Commandant Teste was a large seaplane tender of the French Navy (French: Marine Nationale) built before World War II. She was designed to be as large as possible without counting against the Washington Treaty limits. During the Spanish Civil War, she protected neutral merchant shipping and played a limited role during World War II as she spent the early part of the war in North African waters or acting as an aviation transport between France and North Africa. She was slightly damaged during the British bombardment of the French Fleet at Mers-el-Kébir in July 1940. Commandant Teste was scuttled at Toulon when the Germans invaded Vichy France in November 1942, but was refloated after the war and considered for conversion to an escort or training carrier. Neither proposal was accepted and she was sold for scrap in 1950.

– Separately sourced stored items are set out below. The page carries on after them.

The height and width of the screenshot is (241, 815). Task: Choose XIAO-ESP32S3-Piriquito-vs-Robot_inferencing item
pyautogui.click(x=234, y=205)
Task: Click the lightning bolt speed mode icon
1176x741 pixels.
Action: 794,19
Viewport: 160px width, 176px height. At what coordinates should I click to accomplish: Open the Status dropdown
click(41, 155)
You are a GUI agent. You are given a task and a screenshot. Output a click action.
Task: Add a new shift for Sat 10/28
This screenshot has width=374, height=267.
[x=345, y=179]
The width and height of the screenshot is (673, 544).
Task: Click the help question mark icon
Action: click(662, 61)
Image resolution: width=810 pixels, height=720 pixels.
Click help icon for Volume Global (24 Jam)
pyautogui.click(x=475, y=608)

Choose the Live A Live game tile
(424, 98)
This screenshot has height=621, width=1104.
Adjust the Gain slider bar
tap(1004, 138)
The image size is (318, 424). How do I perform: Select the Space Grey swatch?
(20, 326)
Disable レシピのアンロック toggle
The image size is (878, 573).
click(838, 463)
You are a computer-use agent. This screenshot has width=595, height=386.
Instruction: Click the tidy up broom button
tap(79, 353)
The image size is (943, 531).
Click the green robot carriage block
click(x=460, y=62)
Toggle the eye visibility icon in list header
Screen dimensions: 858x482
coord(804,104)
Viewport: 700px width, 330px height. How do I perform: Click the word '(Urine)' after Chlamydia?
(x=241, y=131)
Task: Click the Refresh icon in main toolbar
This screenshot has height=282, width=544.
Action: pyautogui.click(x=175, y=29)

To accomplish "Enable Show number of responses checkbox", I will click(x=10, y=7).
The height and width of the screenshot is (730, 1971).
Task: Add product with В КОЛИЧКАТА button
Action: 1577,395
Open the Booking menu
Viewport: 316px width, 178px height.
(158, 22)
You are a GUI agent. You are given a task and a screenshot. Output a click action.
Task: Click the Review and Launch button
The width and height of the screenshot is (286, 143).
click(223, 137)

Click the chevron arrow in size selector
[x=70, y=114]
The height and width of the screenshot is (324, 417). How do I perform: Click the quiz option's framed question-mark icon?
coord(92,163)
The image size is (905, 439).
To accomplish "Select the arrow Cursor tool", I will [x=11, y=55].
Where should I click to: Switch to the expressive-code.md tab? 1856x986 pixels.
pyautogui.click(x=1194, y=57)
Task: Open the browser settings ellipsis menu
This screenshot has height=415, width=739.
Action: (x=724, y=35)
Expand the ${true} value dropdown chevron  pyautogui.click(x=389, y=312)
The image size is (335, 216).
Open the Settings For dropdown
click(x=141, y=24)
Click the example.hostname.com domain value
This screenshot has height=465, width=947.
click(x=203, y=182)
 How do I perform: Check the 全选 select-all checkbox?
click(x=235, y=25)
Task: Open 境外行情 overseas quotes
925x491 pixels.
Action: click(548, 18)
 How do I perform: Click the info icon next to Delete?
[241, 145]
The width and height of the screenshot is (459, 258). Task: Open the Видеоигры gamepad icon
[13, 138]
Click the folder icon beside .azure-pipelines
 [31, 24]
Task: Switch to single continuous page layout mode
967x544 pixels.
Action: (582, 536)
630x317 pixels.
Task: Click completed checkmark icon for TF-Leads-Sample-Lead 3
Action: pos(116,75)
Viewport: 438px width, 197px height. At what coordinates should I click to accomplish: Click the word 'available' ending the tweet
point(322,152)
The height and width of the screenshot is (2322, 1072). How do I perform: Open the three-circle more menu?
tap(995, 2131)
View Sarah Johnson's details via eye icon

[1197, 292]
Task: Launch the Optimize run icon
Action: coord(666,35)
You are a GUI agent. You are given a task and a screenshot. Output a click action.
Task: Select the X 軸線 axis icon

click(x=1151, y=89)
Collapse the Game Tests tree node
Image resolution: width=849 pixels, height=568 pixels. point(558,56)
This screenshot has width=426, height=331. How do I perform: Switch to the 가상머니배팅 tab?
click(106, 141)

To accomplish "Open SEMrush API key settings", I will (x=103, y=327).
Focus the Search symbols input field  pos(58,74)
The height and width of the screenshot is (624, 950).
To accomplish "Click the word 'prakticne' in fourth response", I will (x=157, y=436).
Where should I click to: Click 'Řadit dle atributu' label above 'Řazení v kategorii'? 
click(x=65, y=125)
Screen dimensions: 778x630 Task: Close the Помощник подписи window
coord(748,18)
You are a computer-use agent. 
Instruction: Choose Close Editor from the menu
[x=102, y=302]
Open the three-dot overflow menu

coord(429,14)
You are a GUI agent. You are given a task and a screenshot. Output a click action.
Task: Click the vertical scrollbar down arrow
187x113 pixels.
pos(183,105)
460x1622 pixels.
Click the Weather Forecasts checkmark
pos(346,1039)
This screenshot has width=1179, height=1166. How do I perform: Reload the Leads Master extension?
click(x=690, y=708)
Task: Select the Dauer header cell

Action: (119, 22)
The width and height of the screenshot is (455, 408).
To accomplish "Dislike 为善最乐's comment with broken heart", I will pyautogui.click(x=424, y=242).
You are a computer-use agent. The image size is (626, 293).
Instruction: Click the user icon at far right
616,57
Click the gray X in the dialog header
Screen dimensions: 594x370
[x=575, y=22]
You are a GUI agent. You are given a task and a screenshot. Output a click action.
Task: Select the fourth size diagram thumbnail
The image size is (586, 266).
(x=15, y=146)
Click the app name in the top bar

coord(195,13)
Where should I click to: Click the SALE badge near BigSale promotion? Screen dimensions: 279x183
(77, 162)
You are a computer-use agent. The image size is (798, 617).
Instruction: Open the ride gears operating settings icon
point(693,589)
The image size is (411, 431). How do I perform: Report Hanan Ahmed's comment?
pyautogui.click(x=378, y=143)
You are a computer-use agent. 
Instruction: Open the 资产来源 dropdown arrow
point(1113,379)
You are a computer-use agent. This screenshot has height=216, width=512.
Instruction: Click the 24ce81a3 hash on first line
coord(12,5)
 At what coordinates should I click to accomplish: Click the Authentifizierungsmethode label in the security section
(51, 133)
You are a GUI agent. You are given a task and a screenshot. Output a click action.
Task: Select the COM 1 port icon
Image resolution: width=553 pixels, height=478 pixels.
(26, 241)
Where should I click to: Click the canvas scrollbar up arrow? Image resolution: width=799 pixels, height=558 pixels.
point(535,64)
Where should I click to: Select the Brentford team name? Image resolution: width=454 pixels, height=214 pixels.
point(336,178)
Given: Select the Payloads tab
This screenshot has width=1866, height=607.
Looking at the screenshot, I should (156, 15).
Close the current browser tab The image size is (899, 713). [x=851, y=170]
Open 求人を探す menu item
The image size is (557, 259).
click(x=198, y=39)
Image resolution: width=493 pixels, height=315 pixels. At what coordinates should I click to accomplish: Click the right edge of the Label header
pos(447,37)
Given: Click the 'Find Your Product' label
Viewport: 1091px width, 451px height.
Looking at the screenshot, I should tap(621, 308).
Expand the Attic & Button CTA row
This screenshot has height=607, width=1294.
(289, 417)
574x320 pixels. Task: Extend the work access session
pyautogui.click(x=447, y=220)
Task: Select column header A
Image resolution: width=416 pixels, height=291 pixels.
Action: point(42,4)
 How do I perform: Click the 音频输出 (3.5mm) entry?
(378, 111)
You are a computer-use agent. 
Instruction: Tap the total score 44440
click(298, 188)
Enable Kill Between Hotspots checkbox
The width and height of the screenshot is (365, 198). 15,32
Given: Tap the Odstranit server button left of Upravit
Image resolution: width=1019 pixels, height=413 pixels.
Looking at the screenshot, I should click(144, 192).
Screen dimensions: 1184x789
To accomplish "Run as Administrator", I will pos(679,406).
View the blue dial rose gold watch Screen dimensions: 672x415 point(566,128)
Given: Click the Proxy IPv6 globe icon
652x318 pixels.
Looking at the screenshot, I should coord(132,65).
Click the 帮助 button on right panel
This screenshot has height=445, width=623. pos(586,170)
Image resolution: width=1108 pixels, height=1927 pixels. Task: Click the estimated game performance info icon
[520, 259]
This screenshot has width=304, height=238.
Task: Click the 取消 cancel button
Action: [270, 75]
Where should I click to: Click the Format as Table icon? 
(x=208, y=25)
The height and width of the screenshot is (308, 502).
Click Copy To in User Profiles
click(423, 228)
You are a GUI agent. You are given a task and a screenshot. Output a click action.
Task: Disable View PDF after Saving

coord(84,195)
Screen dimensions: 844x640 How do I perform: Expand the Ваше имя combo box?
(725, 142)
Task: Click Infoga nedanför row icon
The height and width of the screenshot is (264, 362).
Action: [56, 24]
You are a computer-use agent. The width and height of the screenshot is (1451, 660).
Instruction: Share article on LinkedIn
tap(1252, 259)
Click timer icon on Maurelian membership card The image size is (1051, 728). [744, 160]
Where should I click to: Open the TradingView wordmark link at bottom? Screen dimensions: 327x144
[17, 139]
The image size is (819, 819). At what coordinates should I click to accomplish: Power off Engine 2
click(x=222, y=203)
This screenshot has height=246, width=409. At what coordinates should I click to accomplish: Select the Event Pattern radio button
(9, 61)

After the completion of aircraft carrier Béarn, the Marine Nationale desired another aviation vessel, but the lack of another hull that could cheaply be converted made another aircraft carrier too expensive. It settled for a seaplane carrier (French: transport d'aviation) that could act as a mobile aviation base and support seaplanes for a specific attack. The ship was restricted to a maximum size of 10,000 t (9,800 long tons) at standard displacement, which prevented her from counting against France's 60,000 long tons (61,000 t) Washington Treaty carrier allotment. This also served to keep her costs relatively low.

Commandant Teste was 167 m (547 ft 11 in) long overall. She had a maximum beam of 27 m (88 ft 7 in) and a draught of 6.7 m (22 ft 0 in). She displaced 10,000 long tons (10,000 t) at standard load, 11,500 t (11,300 long tons) at normal load and 12,134 t (11,942 long tons) at full load.